Enzo no parecía dar crédito de su infantilidad. ¿Qué se hacía en esos casos? Le habían enseñado a no poner los codos sobre la mesa, a decir por favor, con permiso, y gracias, pero no le habían enseñado qué decirle al que te acaba de estrenar y quiere que amanezcas junto a él en su colchón en el piso. Tuvo la urgencia incontrolable de llegar a su cuarto, ponerse su pijama y meterse a la cama (rezando por que la directora no la estuviera esperando en la entrada y que Ximena estuviera dormida). El regaderazo tendría que esperar. Enzo le pidió un taxi.
—Ciao —le dijo, despidiéndose en la puerta, desnudo. Le dio un beso microscópico en los labios.
—Gracias por todo —dijo ella.
Lucía miró pasar la ciudad con su sien pegada a la ventana helada del taxi. Percibía todo con más intensidad. La neblina de la madrugada. El aliento químico de la calefacción. El silencio cómplice del chofer. Le hubiera gustado lanzar la noticia a los cuatro vientos y despertar a la ciudad entera: «He pasado la prueba de fuego. Ya no soy la misma de antes. Grítenme, piedras del campo».
Se bajó del taxi distraída, pero totalmente alerta. El portero, un turco bigotón y temperamental, la miró con cara de sospecha.
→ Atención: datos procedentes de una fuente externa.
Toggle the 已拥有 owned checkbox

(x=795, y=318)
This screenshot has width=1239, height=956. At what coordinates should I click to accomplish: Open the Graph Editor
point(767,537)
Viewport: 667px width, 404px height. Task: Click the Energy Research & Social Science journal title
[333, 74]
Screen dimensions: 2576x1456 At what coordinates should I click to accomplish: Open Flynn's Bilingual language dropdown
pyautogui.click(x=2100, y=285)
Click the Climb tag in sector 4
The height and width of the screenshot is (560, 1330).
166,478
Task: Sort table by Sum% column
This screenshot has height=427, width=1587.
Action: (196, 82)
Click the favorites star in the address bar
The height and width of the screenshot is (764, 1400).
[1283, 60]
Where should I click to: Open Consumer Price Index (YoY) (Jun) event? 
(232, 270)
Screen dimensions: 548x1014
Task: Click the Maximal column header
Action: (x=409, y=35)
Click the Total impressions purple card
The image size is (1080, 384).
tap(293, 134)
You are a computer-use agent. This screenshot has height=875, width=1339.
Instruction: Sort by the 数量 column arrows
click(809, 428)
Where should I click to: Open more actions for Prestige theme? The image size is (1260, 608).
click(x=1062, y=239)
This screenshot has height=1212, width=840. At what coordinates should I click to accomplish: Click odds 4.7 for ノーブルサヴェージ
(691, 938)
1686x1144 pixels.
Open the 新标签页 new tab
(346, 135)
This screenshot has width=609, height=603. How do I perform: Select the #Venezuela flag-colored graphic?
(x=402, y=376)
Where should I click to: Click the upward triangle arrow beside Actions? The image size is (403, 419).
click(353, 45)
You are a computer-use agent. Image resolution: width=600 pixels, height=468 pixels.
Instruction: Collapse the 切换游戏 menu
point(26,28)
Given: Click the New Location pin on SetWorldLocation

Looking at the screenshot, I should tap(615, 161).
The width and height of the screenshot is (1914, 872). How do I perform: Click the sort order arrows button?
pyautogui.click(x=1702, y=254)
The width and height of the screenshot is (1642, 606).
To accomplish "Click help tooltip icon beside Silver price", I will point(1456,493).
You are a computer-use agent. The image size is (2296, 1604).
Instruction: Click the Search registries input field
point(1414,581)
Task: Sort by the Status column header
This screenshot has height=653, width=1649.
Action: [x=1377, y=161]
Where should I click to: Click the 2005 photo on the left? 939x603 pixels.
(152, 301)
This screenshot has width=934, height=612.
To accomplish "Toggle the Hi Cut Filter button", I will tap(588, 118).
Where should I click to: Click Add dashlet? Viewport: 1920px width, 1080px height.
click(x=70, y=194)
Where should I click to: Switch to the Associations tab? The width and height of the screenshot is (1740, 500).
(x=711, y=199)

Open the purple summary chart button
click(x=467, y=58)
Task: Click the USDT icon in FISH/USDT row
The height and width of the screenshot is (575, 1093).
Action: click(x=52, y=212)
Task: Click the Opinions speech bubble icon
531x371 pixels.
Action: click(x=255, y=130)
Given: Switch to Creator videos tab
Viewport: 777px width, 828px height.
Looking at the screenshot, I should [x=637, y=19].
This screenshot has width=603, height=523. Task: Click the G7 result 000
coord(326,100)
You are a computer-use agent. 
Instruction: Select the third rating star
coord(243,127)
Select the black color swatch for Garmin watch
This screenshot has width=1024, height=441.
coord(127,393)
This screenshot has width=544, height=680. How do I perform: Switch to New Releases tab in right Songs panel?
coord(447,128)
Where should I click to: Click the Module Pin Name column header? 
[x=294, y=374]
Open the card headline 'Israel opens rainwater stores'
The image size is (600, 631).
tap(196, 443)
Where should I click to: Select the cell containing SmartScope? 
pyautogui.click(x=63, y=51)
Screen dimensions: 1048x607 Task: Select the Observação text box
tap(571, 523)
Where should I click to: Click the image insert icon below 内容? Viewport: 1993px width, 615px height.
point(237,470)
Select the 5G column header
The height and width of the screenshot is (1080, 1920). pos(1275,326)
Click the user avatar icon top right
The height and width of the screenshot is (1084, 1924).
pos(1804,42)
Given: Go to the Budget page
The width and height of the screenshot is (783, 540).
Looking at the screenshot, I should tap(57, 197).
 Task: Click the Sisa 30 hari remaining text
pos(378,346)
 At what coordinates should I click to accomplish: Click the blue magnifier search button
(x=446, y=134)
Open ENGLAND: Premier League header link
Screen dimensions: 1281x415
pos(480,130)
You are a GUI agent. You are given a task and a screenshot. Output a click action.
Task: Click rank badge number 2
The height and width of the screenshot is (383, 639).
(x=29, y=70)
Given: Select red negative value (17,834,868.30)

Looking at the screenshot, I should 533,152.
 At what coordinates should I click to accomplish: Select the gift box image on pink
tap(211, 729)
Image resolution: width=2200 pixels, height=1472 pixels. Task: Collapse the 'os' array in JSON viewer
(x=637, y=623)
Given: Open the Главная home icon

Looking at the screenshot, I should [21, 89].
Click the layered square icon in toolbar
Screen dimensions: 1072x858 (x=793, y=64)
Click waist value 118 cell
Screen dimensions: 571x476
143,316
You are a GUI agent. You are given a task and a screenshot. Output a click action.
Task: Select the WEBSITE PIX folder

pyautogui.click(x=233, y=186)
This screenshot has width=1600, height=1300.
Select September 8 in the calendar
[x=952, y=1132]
La dirección había decidido que era preferible que las niñas entraran y salieran por la puerta principal, en lugar de escabullirse por las ventanas a deshoras y romperse los tobillos y las clavículas. El puño de Lucía se desdobló revelando un billete de diez francos suizos. El portero la dejó pasar.
En la oscuridad, Lucía se puso su camisón de franela, escondió los calzones inculpatorios debajo del colchón y se acostó en su cama.
—¿Dónde andabas? ¿Qué pasó? —susurró Ximena.
—Mañana te cuento —respondió Lucía. Por ahora no tenía palabras.
—¿Estás bien? —dijo Ximena.
—Estoy perfecto. Buenas noches, Xim.
Al poco rato oyó a los pajaritos anunciar el alba.